Exercise materials:
[Start of section]
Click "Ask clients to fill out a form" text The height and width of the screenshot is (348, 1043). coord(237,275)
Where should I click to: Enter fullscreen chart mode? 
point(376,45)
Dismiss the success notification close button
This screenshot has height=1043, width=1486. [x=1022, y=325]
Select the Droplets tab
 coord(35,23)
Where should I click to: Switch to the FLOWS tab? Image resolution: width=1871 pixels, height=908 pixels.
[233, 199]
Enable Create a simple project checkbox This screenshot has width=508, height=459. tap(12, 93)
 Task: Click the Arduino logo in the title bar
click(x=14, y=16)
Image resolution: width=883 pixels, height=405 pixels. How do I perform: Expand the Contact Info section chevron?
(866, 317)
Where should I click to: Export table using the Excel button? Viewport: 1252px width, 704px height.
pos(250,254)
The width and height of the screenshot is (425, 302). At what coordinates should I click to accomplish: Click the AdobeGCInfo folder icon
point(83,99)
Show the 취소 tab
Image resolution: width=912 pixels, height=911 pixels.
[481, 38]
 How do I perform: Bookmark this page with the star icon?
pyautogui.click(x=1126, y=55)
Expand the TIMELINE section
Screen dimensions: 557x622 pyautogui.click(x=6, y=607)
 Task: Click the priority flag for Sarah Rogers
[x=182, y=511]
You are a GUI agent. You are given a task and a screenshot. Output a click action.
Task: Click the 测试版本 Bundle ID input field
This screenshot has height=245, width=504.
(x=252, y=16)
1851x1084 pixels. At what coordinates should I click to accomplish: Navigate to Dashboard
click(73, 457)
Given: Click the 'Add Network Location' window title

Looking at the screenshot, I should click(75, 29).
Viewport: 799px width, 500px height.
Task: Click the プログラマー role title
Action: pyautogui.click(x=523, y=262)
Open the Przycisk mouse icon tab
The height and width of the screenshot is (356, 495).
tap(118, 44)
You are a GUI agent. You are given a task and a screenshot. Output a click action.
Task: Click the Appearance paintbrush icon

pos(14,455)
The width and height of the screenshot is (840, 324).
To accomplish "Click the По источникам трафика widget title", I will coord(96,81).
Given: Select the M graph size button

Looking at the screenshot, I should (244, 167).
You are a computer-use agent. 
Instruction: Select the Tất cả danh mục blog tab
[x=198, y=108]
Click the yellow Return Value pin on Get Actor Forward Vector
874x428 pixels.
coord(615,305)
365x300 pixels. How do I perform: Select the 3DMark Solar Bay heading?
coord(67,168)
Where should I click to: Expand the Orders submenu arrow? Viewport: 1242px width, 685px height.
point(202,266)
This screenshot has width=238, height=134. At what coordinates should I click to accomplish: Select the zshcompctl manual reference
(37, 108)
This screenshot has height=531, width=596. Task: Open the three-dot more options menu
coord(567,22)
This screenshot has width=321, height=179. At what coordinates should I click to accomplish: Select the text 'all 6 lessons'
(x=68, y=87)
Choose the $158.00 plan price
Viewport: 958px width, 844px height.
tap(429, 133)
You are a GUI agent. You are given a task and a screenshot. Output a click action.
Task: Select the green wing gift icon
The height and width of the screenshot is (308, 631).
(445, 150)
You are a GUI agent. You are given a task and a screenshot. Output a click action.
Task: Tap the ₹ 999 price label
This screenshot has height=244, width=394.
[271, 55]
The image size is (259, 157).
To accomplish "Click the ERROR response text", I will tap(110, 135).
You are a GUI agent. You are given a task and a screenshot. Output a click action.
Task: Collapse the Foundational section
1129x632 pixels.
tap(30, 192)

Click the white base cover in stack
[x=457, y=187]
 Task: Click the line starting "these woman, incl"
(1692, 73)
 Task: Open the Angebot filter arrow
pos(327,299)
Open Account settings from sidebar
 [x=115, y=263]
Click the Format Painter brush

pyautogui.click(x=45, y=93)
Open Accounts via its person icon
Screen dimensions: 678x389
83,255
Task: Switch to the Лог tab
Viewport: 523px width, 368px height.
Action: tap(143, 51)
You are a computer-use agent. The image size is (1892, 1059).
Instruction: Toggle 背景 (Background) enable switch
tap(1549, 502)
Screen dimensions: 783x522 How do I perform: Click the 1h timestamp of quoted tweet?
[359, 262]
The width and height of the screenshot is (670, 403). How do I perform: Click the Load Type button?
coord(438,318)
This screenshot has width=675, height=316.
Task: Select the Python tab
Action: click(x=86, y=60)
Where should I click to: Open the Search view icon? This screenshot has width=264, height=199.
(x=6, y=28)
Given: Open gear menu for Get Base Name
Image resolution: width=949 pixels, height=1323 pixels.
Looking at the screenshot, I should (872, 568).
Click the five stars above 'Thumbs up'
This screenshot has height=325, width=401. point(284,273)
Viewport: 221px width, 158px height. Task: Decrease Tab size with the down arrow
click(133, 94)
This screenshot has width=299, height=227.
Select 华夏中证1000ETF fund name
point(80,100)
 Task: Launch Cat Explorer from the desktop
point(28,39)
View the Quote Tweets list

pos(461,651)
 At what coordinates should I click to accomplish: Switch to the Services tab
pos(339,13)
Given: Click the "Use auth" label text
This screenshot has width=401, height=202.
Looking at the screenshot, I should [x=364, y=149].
[End of section]
Exercise instructions: Repeat the material word for word, in full.

Your solution:
Click "Ask clients to fill out a form" text The height and width of the screenshot is (348, 1043). coord(237,275)
Where should I click to: Enter fullscreen chart mode? 
point(376,45)
Dismiss the success notification close button
This screenshot has height=1043, width=1486. [x=1022, y=325]
Select the Droplets tab
 coord(35,23)
Where should I click to: Switch to the FLOWS tab? Image resolution: width=1871 pixels, height=908 pixels.
[233, 199]
Enable Create a simple project checkbox This screenshot has width=508, height=459. tap(12, 93)
 Task: Click the Arduino logo in the title bar
click(x=14, y=16)
Image resolution: width=883 pixels, height=405 pixels. How do I perform: Expand the Contact Info section chevron?
(866, 317)
Where should I click to: Export table using the Excel button? Viewport: 1252px width, 704px height.
pos(250,254)
The width and height of the screenshot is (425, 302). At what coordinates should I click to accomplish: Click the AdobeGCInfo folder icon
point(83,99)
Show the 취소 tab
Image resolution: width=912 pixels, height=911 pixels.
[481, 38]
 How do I perform: Bookmark this page with the star icon?
pyautogui.click(x=1126, y=55)
Expand the TIMELINE section
Screen dimensions: 557x622 pyautogui.click(x=6, y=607)
 Task: Click the priority flag for Sarah Rogers
[x=182, y=511]
You are a GUI agent. You are given a task and a screenshot. Output a click action.
Task: Click the 测试版本 Bundle ID input field
This screenshot has height=245, width=504.
(x=252, y=16)
1851x1084 pixels. At what coordinates should I click to accomplish: Navigate to Dashboard
click(73, 457)
Given: Click the 'Add Network Location' window title

Looking at the screenshot, I should click(75, 29).
Viewport: 799px width, 500px height.
Task: Click the プログラマー role title
Action: pyautogui.click(x=523, y=262)
Open the Przycisk mouse icon tab
The height and width of the screenshot is (356, 495).
tap(118, 44)
You are a GUI agent. You are given a task and a screenshot. Output a click action.
Task: Click the Appearance paintbrush icon

pos(14,455)
The width and height of the screenshot is (840, 324).
To accomplish "Click the По источникам трафика widget title", I will coord(96,81).
Given: Select the M graph size button

Looking at the screenshot, I should (244, 167).
You are a computer-use agent. 
Instruction: Select the Tất cả danh mục blog tab
[x=198, y=108]
Click the yellow Return Value pin on Get Actor Forward Vector
874x428 pixels.
coord(615,305)
365x300 pixels. How do I perform: Select the 3DMark Solar Bay heading?
coord(67,168)
Where should I click to: Expand the Orders submenu arrow? Viewport: 1242px width, 685px height.
point(202,266)
This screenshot has width=238, height=134. At what coordinates should I click to accomplish: Select the zshcompctl manual reference
(37, 108)
This screenshot has height=531, width=596. Task: Open the three-dot more options menu
coord(567,22)
This screenshot has width=321, height=179. At what coordinates should I click to accomplish: Select the text 'all 6 lessons'
(x=68, y=87)
Choose the $158.00 plan price
Viewport: 958px width, 844px height.
tap(429, 133)
You are a GUI agent. You are given a task and a screenshot. Output a click action.
Task: Select the green wing gift icon
The height and width of the screenshot is (308, 631).
(445, 150)
You are a GUI agent. You are given a task and a screenshot. Output a click action.
Task: Tap the ₹ 999 price label
This screenshot has height=244, width=394.
[271, 55]
The image size is (259, 157).
To accomplish "Click the ERROR response text", I will tap(110, 135).
You are a GUI agent. You are given a task and a screenshot. Output a click action.
Task: Collapse the Foundational section
1129x632 pixels.
tap(30, 192)

Click the white base cover in stack
[x=457, y=187]
 Task: Click the line starting "these woman, incl"
(1692, 73)
 Task: Open the Angebot filter arrow
pos(327,299)
Open Account settings from sidebar
 [x=115, y=263]
Click the Format Painter brush

pyautogui.click(x=45, y=93)
Open Accounts via its person icon
Screen dimensions: 678x389
83,255
Task: Switch to the Лог tab
Viewport: 523px width, 368px height.
Action: tap(143, 51)
You are a computer-use agent. The image size is (1892, 1059).
Instruction: Toggle 背景 (Background) enable switch
tap(1549, 502)
Screen dimensions: 783x522 How do I perform: Click the 1h timestamp of quoted tweet?
[359, 262]
The width and height of the screenshot is (670, 403). How do I perform: Click the Load Type button?
coord(438,318)
This screenshot has width=675, height=316.
Task: Select the Python tab
Action: click(x=86, y=60)
Where should I click to: Open the Search view icon? This screenshot has width=264, height=199.
(x=6, y=28)
Given: Open gear menu for Get Base Name
Image resolution: width=949 pixels, height=1323 pixels.
Looking at the screenshot, I should (872, 568).
Click the five stars above 'Thumbs up'
This screenshot has height=325, width=401. point(284,273)
Viewport: 221px width, 158px height. Task: Decrease Tab size with the down arrow
click(133, 94)
This screenshot has width=299, height=227.
Select 华夏中证1000ETF fund name
point(80,100)
 Task: Launch Cat Explorer from the desktop
point(28,39)
View the Quote Tweets list

pos(461,651)
 At what coordinates should I click to accomplish: Switch to the Services tab
pos(339,13)
Given: Click the "Use auth" label text
This screenshot has width=401, height=202.
Looking at the screenshot, I should [x=364, y=149].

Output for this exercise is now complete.